Novels in a Polish bookstore (Photo credit: Wikipedia)

If you’ve read some of the book reviews I’ve posted recently you might have wondered why even the books I criticize pretty harshly still get some stars.

The system I usually use (here and elsewhere) is:

  1. This book has no redeeming qualities.
  2. This book is bad but has some redeeming quality.
  3. This book has flaws but is readable.  I definitely wouldn’t waste shelf space on it.
  4. This book is nearly perfect.  I don’t regret reading it but I probably wouldn’t put it on my bookshelf.
  5. This book has no flaws.  I would read it again.

Consequently I’ve only given out a dozen or so 5′s, a couple 1′s and a lot of 4′s and 3′s.

I do something very similar with movies – just replace “book” with “movie”, “read” with “watch” etc.

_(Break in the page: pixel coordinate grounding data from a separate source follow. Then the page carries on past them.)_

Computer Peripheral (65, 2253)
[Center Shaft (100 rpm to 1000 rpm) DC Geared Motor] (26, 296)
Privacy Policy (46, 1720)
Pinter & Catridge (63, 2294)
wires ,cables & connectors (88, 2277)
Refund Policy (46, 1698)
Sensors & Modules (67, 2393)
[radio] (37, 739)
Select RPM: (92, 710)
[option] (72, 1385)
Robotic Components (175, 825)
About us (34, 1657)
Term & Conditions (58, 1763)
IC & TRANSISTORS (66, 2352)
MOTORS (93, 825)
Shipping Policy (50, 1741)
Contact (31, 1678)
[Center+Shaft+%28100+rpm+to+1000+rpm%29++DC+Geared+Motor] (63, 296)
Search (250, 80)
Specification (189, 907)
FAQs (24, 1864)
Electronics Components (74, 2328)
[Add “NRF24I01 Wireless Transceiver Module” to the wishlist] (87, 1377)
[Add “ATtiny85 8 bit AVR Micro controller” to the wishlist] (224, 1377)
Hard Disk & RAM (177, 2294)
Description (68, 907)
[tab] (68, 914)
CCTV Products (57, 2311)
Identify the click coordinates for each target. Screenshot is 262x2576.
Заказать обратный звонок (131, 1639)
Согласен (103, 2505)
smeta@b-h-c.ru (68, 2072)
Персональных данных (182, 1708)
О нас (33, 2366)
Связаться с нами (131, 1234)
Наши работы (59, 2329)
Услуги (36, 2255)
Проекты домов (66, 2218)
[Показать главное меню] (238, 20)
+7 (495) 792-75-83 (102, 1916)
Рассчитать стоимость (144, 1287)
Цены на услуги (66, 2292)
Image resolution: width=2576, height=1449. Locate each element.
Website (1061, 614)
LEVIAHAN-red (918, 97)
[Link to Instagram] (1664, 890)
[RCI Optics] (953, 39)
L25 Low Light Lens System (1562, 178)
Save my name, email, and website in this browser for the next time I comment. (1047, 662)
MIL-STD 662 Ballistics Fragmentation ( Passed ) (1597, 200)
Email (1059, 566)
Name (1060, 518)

This raises the issue that stars aren’t always equivalent – people don’t always use them to mean the same thing.  If someone else has rated a book a 3, what does that mean?  Does it mean the same thing I would mean by a 3 or do they mean something completely different?  Maybe they rate everything a 5 except for giving really terrible books 3, or maybe they rate everything a 3 except for giving really terrible books 1 - you have no way of knowing.

That makes things like the rating histogram on Amazon less useful, because not only can the stars mean different things but each mix of reviewers will be different.  Unfortunately a lot of the time the stars are almost all we have to base our purchasing decisions on.  Which brings up the fact that getting book recommendations are hard.  There are a lot of sites that attempt it, but personal taste is a tenuous thing to pin down and the “goodness” of a book is hard to determine algorithmically.